Alternativas para combater os maus-tratos aos animais

Enviada em 10/10/2018

Na composição “Vidas secas”, de Graciliano Ramos, é contada a história de uma família bastante humilde que vivera com a presença de dois animais, um papagaio que foi morto para saciar a fome da família e uma cadela -Baleia- que sofria maus-tratos e posteriormente morta pelo seu dono, Fabiano. Atualmente, esse livro pode simbolizar as heranças históricas do papel que os animais exercem na vida do ser humano. Esse cenário está intrinsecamente coeso à realidade, visto que em pleno século XXI animais de diversas espécies sofrem, seja com maus-tratos, bem como a absorção de uma sociedade utópica, que atuam como catalisadores para a demanda de intervenções diante dessa anomalia social.

A priori, é primordial ressaltar que os maus-tratos -violência física, má alimentação, abandono-  aos animais, configuram-se como desafios para a resolução dessa desordem social. Nesse contexto, consoante ao livro “A revolução dos bichos”, de George Orwell, os animais diziam: “Na luta contra o homem não devemos assemelhar-nos a ele.” Realmente, essa conjuntura requer atenção, visto é notável a grande quantidade de animais abandonados nas ruas ou privados de liberdade -gaiolas- e até mesmo explorados, como cavalos em carroças e galos de briga. Sob esse ângulo, percebe-se que o país enfrenta o apogeu -ponto mais distante- dos estatutos, ferindo, assim, a Carta Magna.

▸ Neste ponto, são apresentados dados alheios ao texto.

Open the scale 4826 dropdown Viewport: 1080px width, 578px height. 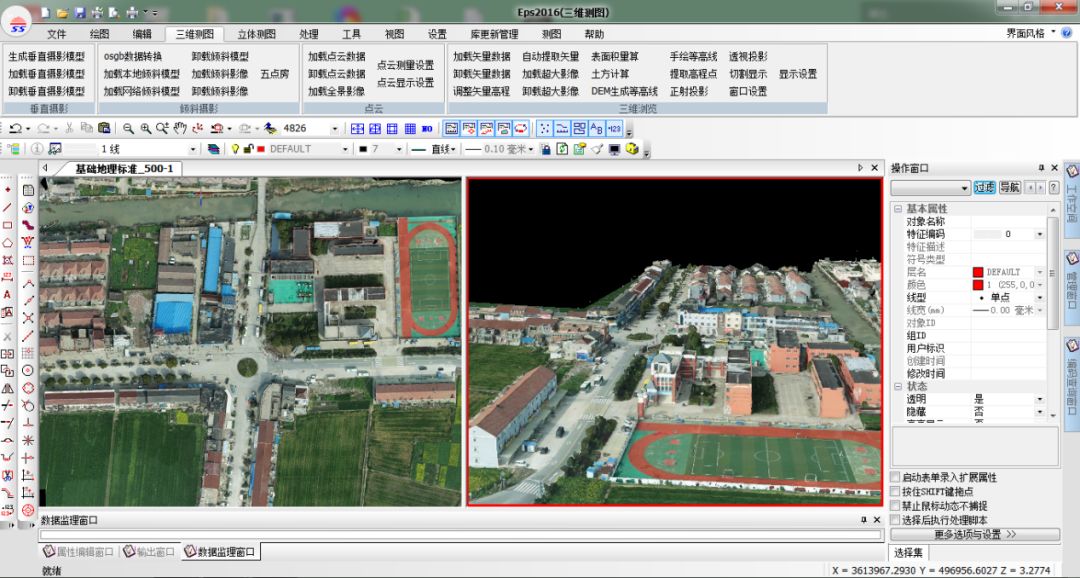[x=334, y=129]
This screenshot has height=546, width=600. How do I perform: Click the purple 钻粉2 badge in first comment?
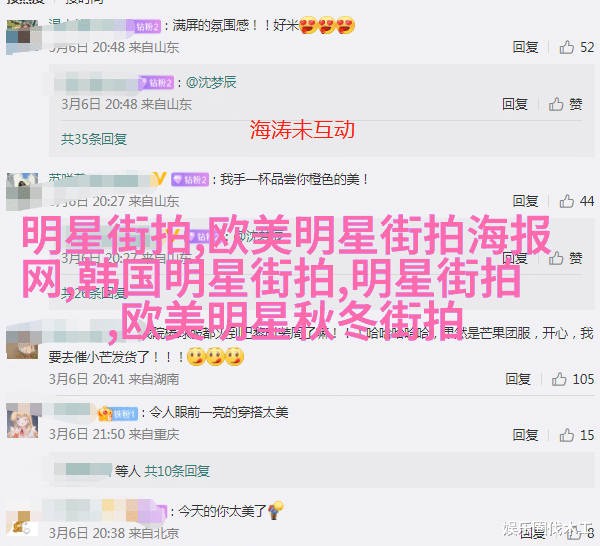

Outrossim, no trecho da música Canarinho prisioneiro, de Chico Rey e Paraná, diz: “Sou aquele canarinho que cantou em seu terreiro, em frente sua janela eu cantava o dia inteiro, depois fui pra uma gaiola e me fizeram prisioneiro, me levaram pra cidade, me trocaram por dinheiro…”. Pode-se o trecho relata a condição de vida de milhares de animais hoje no Brasil, assim, pronuncia-se como empecilho para a consolidação de uma sociedade consciente. Assim, cabe sublinhar que, no Brasil é necessário a aplicação rigorosa das leis e também adesão do Estado em projetos que deem seguridade tanto à preservação da fauna brasileira quanto a respeito aos animais domésticos.

Dessa forma, conclui-se que é preciso encorajar a revolução do pensamento e da cultura de submissão dos animais em relação aos homens. Logo, é necessário a disseminação da existência de uma lei que repugna qualquer forma de maus-tratos -venda, violência- aos animais, através de campanhas midiáticas, a fim de aumentar denúncias de abusos caracterizados crimes. Ao Ministério da Agricultura, Pecuária e Abastecimento cabe, a elaboração de projetos com ONG’S, que incentivem a proteção animal, através de palestras com zoólogos, em escolas e parques ecológicos que expressem a necessidade da preservação da fauna e também, a importância da vida de qualquer animal, em busca de conscientizar a sociedade que oprime-os.. Dessa forma, os maus-tratos aos animais, reduzir-se-á gradativamente.